Im Januar darauf kam Hitler an die Macht. Mein Vater kaufte einen neuen Radioapparat mit magischem Auge. Der Batterieapparat sah allerdings schäbig aus. Lydia staunte: »Herr Pommrehnke, daß Sie sich dazu entschlossen haben. Jetzt werden wir die Hitlerreden viel besser empfangen können.«
Mein Vater knurrte und drehte an den Knöpfen. »Deine historischen Bedürfnisse kannst du auf deinem Zimmer absolvieren, Lydia. Weißt du was? Ich schenk’ dir den alten Apparat.«
Lydia knickste. Sie klemmte sich den Lautsprecher unter den Arm und verschwand nach oben.

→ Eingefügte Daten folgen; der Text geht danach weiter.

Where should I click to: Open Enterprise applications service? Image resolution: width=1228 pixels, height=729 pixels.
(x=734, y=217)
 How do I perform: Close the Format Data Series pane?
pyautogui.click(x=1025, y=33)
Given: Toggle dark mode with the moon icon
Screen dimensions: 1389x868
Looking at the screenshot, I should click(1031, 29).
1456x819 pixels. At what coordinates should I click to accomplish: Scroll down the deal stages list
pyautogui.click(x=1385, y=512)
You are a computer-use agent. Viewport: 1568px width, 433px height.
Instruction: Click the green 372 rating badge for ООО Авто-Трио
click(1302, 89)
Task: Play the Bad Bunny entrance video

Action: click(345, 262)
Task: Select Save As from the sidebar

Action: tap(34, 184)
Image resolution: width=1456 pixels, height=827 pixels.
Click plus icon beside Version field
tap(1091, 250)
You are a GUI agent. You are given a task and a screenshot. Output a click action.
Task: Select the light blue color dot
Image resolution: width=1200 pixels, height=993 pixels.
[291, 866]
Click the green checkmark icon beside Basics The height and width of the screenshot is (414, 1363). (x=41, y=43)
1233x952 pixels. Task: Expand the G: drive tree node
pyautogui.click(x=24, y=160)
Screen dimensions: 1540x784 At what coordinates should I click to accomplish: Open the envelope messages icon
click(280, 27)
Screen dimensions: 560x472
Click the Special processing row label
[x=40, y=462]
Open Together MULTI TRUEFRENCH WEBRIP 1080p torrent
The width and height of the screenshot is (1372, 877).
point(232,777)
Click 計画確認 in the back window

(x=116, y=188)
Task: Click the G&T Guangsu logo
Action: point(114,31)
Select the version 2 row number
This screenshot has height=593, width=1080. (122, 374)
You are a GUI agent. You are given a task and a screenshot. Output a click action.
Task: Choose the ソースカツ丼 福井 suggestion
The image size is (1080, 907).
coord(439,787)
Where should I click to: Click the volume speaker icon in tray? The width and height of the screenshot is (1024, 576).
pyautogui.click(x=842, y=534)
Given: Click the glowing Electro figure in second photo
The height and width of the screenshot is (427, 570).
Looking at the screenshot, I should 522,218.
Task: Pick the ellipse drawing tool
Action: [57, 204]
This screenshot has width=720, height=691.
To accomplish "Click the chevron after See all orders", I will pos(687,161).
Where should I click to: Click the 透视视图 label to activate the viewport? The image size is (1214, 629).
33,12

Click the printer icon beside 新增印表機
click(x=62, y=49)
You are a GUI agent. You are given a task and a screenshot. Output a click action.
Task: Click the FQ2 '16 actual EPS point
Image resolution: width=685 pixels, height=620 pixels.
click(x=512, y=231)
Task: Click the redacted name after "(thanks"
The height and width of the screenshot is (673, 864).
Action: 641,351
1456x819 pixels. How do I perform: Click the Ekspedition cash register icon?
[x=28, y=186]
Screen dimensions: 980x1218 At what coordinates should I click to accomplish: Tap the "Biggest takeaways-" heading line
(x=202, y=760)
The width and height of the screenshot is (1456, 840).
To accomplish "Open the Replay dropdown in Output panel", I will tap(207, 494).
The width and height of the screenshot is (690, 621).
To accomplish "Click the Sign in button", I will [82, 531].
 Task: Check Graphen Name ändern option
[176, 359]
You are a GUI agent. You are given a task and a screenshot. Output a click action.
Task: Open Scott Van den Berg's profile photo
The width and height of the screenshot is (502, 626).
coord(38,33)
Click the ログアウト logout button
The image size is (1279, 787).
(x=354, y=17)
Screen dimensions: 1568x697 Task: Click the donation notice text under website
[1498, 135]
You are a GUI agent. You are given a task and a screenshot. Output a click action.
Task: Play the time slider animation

Die neue Zeit zog gemächlich ins Schützenhaus ein. Erste Zeichen: Radke trug jetzt offen seinen Parteibonbon am Revers. Isabella sammelte für den Verein der Auslandsdeutschen. Sie verkaufte uns blaue Kerzen. Tante Deli garnierte die Kerzen mit Schleifen, Sie nahm dazu Bänder, die sie von Weihnachtspaketen abgewickelt hatte, die Oma und Opa uns schickten. Die Kerzen wurden auf die Gastzimmertische gestellt. Hin und wieder zündete ein Gast eine an oder schlug Robinson Krause vor, er möge sie anstecken.
Hannemann erschien manchmal, nicht zu oft, in Uniform. Stets legte er seine Mütze vor sich auf den Tisch. Jetzt blieb sie da liegen. Niemand stellte Hannemann den Arsch mit Ohren mehr hin.
Es ging schon auf Ostern zu, als Joachim mit einem »Film-Kurier« in der Hand erschien. »Sie fangen an«, sagte er.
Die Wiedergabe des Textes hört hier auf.